In a report published this week, the ombudsman notes that planning has always been a subject on which it has received numerous complaints, and that this situation continues.
Last year it fielded 1,631 cases. However, it points out that, as councils in England deal with more than 400,000 planning applications a year, the number of complaints it receives accounts for less than one per cent of the total.
It also finds that, although allegations of bias are common in the complaints that it receives about how councils have dealt with planning applications, it is rare for the ombudsman to find that officers or councillors have used their position improperly to influence a planning decision.

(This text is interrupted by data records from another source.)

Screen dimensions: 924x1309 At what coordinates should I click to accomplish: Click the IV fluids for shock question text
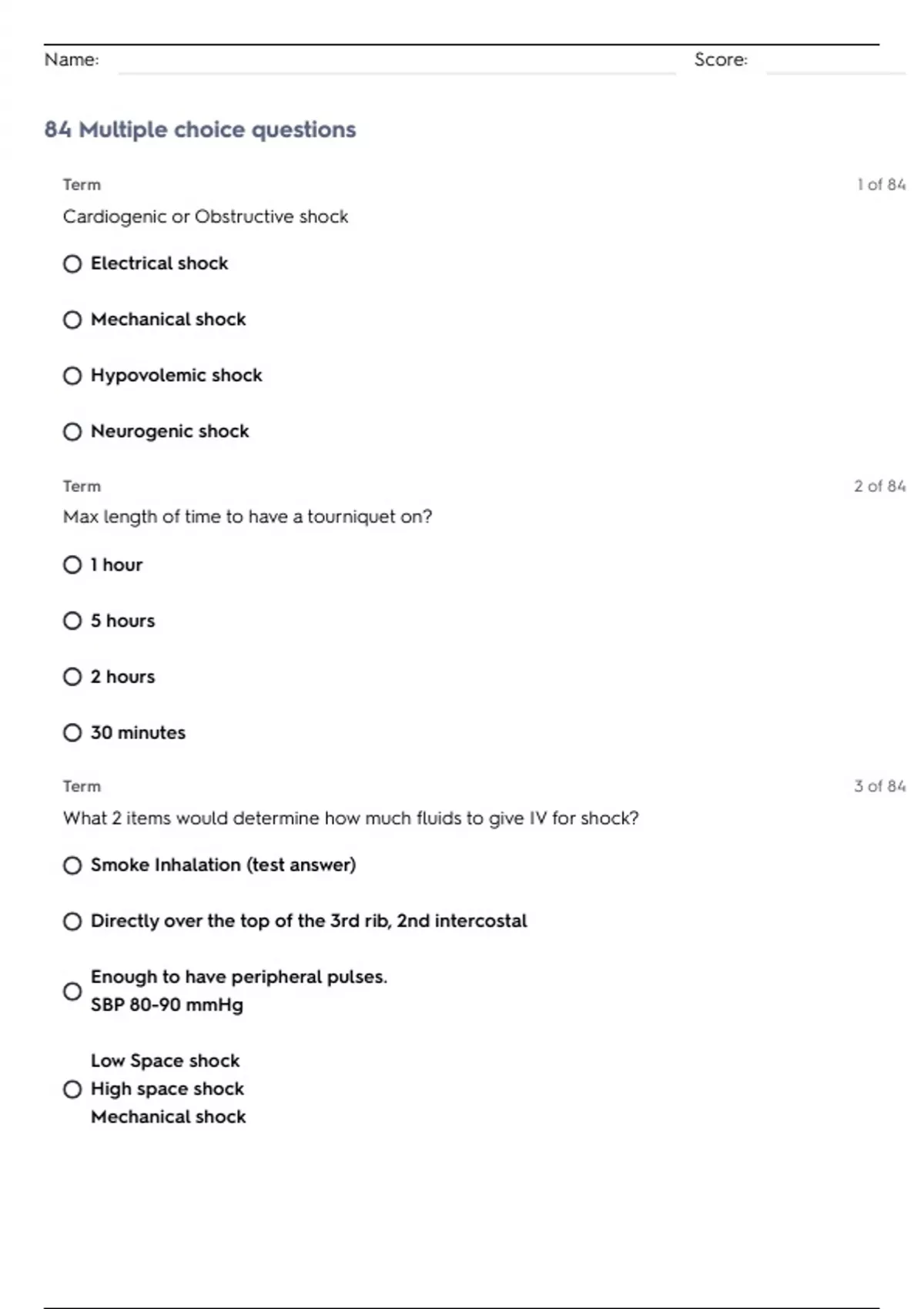pyautogui.click(x=350, y=818)
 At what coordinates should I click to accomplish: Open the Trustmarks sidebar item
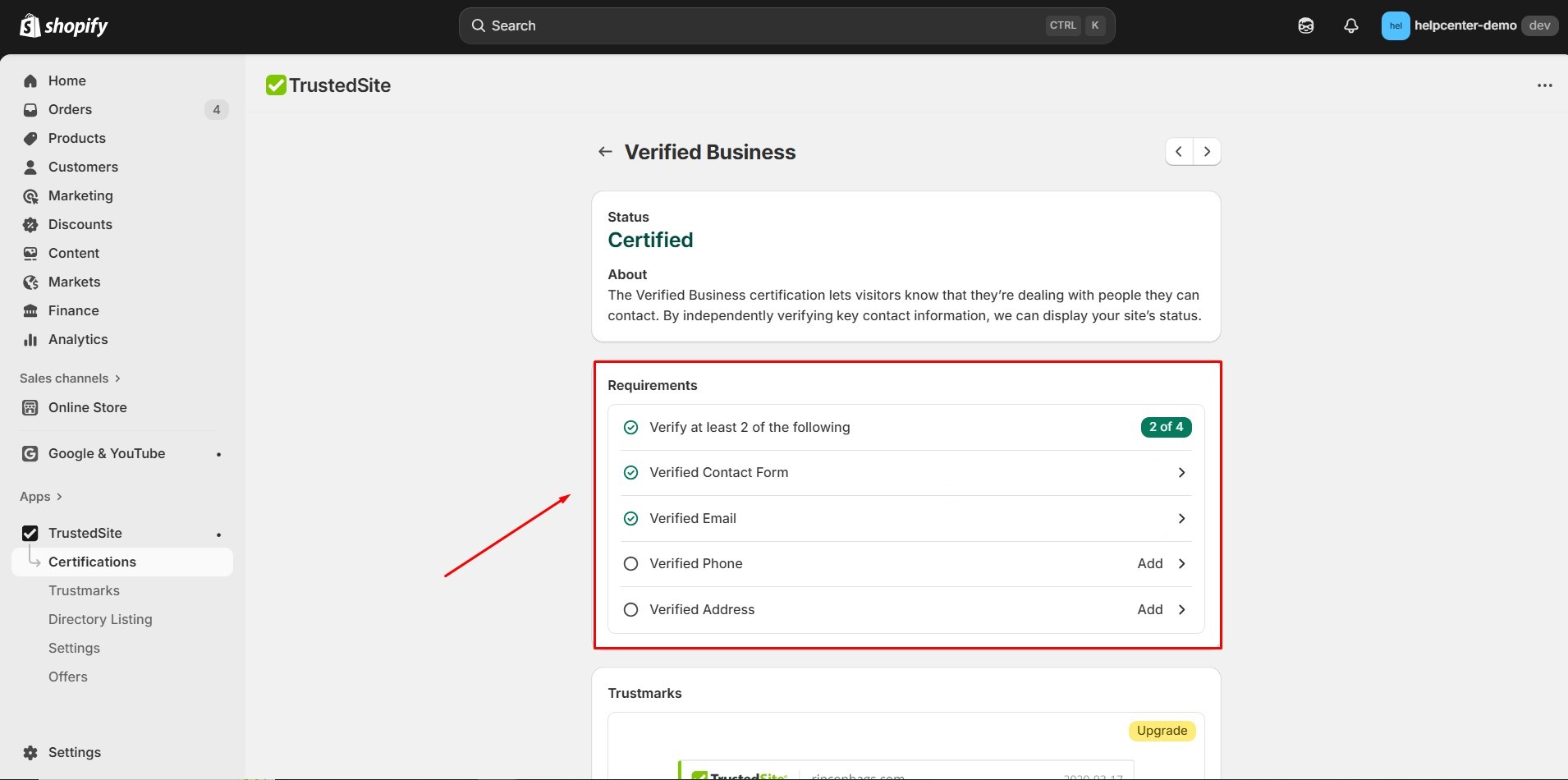pyautogui.click(x=85, y=590)
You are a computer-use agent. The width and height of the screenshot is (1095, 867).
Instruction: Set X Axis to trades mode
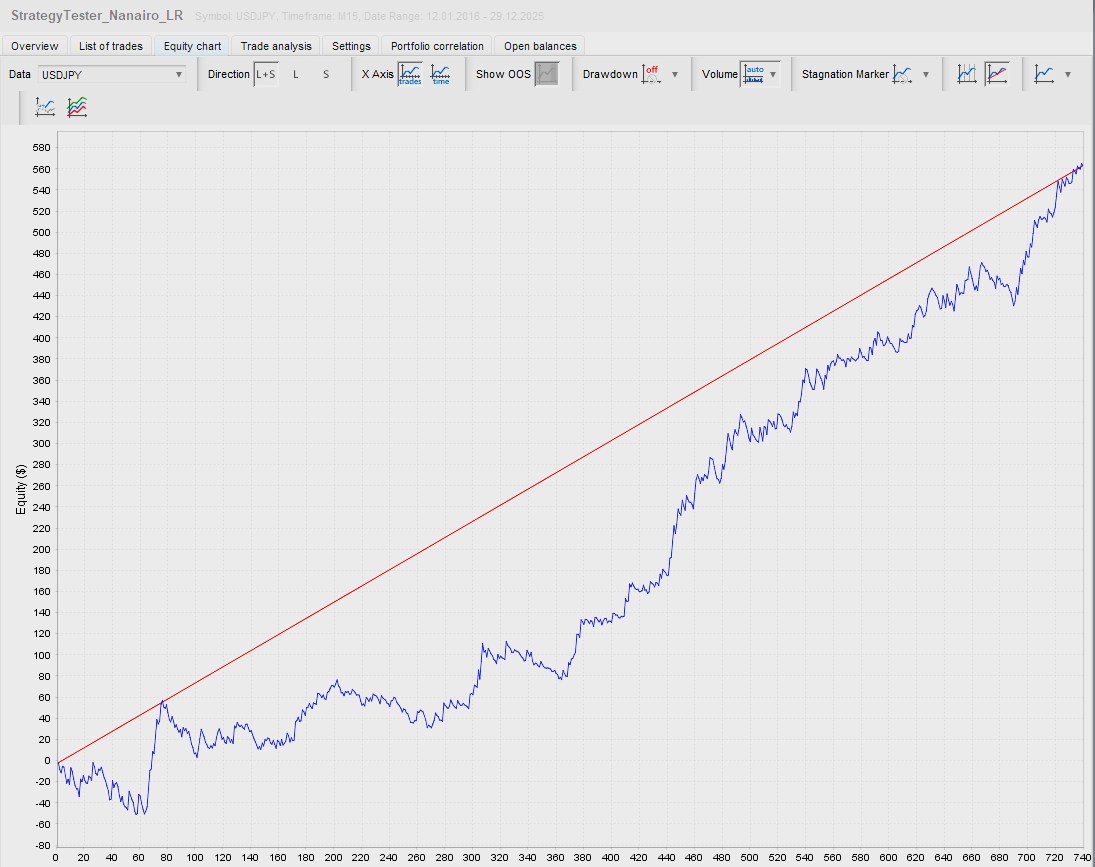[x=410, y=74]
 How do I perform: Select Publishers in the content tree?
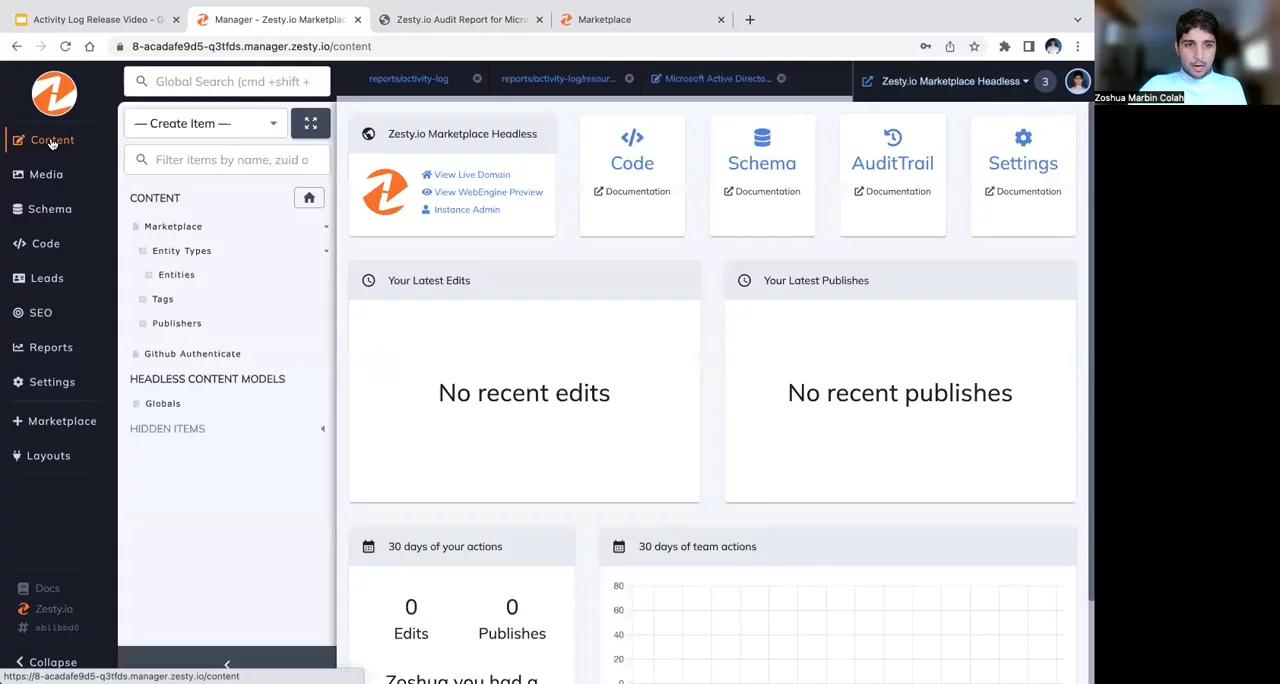point(176,323)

So the document certainly does not suggest widespread malpractice amongst local authorities. But it does highlight some shocking individual cases, such as the planning committee that granted permission for a councillor to build a house that its officers considered could set a precedent for inappropriate development in an area of outstanding natural beauty.
It also helps to bring home the personal impact that unfair or poorly-managed planning decisions can have on individuals' lives.
One trend it notes is an 14 per cent increase in complaints about how councils have dealt with unauthorised developments. The ombudsman is cautious about how it reports this finding, noting that the numbers of cases are still fairly small. But it hints at rising resident dissatisfaction with councils’ enforcement efforts.
Whether this is because of increasing levels of unauthorised development, or a scaling back of enforcement by cash-strapped councils, is not clear. But it is yet another reminder of how important enforcement is to people’s perceptions of the fairness of the planning system.